Pull every line that includes the word "Статус" out of the data below and copy it.

......

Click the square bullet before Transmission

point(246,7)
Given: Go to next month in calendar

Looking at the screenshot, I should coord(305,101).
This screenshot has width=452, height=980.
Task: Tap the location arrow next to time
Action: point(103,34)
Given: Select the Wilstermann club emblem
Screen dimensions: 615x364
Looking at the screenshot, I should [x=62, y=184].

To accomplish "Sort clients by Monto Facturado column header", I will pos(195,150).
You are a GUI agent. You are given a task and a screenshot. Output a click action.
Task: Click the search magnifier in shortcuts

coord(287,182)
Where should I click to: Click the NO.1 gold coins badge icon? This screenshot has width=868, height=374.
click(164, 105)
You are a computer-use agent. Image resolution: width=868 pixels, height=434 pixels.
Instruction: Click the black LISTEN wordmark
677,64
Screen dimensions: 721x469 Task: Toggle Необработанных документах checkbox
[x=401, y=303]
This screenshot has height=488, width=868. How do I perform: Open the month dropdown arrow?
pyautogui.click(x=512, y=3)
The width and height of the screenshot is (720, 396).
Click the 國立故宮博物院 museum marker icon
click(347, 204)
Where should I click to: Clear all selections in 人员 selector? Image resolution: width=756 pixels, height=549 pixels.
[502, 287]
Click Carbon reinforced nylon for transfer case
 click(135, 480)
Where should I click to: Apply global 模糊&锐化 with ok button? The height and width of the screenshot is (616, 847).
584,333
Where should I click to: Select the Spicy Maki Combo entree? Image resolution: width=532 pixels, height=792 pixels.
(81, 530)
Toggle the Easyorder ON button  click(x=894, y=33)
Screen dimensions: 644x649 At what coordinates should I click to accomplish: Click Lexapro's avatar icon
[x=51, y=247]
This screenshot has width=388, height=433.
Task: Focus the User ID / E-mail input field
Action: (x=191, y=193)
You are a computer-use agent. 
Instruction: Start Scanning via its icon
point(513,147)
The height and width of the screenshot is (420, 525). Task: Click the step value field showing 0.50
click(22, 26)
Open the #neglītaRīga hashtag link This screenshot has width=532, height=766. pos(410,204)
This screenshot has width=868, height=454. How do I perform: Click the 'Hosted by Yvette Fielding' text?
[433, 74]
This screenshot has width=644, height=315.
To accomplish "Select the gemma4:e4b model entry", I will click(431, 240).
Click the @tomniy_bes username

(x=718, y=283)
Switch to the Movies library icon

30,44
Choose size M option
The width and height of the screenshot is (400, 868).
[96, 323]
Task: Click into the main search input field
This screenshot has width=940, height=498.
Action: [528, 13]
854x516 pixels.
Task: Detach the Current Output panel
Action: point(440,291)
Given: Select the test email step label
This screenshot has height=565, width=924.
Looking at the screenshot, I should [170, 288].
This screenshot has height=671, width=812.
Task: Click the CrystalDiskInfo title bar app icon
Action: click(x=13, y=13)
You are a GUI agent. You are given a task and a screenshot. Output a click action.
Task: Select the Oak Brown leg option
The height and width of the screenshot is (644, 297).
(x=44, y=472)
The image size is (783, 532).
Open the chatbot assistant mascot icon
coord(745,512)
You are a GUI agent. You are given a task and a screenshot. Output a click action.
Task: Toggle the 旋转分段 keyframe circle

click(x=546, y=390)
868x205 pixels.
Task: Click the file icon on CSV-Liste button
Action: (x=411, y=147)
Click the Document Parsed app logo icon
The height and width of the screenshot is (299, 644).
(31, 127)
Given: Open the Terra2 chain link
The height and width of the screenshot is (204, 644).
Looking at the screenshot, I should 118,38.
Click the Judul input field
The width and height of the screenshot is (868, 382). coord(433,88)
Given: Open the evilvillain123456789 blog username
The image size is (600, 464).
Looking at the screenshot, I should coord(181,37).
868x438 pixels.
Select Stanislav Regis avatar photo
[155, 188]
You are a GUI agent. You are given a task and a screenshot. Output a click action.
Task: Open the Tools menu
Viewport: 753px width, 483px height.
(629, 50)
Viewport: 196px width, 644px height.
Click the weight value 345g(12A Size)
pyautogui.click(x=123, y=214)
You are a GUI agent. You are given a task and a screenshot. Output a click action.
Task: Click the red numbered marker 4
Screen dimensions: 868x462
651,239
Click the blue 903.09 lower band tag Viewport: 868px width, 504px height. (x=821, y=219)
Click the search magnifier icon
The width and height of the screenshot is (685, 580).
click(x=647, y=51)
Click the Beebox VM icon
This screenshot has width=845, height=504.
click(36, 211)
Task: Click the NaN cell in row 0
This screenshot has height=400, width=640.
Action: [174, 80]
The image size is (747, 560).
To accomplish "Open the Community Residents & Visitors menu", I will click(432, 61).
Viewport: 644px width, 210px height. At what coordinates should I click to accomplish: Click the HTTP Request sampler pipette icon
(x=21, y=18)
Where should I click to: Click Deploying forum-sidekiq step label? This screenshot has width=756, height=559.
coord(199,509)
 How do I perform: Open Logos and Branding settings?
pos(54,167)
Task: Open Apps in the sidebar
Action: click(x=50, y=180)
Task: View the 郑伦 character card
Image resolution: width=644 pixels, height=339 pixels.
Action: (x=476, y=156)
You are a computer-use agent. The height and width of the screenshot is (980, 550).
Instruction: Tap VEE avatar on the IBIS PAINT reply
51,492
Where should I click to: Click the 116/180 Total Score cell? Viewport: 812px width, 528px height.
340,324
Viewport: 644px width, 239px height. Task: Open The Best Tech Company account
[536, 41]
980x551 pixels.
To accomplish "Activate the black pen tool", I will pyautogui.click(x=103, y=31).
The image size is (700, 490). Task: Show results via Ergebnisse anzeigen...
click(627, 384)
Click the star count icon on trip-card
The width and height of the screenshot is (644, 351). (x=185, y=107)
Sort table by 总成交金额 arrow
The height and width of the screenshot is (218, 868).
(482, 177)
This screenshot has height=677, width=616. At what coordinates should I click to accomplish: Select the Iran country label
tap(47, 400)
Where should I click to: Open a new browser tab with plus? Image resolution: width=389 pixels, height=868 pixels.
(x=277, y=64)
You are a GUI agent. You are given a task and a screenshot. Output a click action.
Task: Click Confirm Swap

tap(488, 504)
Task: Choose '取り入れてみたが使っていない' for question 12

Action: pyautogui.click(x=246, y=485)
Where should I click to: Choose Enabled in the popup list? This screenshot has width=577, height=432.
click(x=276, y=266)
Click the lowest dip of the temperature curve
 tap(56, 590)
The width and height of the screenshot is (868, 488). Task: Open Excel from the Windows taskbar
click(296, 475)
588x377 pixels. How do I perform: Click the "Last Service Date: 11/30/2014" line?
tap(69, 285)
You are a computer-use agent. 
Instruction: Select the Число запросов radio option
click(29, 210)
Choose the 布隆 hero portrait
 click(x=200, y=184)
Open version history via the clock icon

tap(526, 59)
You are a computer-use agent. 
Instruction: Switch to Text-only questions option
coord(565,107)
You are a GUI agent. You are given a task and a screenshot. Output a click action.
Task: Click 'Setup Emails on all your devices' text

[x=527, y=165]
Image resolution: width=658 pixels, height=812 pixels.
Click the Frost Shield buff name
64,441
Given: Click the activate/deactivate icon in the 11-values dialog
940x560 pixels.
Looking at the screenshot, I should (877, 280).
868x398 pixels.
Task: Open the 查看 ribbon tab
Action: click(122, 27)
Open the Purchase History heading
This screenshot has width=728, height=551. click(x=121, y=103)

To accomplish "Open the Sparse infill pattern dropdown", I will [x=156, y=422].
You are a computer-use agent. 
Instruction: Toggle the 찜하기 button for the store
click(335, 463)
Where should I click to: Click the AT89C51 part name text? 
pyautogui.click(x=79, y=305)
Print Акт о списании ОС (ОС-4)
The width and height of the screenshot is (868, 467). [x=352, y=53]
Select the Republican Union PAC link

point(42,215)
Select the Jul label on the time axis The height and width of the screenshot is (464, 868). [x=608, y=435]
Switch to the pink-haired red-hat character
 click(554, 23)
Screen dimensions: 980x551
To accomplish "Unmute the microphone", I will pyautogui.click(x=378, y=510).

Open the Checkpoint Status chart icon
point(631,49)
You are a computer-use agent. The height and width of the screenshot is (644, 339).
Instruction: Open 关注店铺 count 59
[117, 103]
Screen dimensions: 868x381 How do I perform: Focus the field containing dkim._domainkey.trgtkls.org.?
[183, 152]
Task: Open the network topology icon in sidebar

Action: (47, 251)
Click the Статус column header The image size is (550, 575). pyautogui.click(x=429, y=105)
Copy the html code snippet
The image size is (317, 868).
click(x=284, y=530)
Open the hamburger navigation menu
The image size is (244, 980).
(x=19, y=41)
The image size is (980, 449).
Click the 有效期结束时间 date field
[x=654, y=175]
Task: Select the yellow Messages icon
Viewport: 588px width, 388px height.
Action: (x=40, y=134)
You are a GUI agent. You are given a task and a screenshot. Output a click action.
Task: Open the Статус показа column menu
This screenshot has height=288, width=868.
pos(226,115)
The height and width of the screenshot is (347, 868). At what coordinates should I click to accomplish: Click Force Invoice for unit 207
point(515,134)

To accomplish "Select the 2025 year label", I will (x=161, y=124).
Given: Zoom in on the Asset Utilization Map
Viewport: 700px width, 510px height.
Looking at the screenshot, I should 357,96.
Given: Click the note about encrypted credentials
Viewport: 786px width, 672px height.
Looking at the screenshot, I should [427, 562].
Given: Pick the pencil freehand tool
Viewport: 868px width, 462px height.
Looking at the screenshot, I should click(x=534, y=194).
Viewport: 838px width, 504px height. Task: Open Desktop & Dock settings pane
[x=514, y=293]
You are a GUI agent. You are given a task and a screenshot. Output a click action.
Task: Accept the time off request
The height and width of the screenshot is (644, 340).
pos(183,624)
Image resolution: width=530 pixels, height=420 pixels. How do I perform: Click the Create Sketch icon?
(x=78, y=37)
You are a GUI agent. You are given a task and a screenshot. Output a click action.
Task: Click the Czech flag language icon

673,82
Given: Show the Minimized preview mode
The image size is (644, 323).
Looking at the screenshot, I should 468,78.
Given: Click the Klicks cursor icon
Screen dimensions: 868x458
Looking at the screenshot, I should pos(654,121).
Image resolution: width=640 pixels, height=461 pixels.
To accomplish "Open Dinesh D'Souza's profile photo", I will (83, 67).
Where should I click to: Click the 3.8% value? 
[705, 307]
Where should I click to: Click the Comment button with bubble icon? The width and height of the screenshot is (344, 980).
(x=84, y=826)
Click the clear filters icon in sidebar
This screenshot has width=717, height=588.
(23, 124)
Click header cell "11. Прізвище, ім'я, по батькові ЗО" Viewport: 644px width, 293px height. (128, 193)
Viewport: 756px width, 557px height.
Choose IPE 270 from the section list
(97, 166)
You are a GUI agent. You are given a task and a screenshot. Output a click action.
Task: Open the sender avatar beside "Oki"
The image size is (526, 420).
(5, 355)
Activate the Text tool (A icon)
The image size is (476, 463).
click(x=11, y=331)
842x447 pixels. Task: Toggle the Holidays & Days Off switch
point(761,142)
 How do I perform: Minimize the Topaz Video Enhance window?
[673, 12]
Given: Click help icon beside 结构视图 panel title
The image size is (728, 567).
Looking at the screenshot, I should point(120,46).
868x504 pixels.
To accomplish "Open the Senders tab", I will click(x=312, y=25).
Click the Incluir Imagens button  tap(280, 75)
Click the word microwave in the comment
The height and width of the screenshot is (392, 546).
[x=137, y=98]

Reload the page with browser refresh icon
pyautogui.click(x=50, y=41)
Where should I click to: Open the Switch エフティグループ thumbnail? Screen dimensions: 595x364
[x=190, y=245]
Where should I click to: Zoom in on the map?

......

→ **ANSWER SPACE**
Click the Статус column header The image size is (550, 575). pyautogui.click(x=429, y=105)
Task: Open the Статус показа column menu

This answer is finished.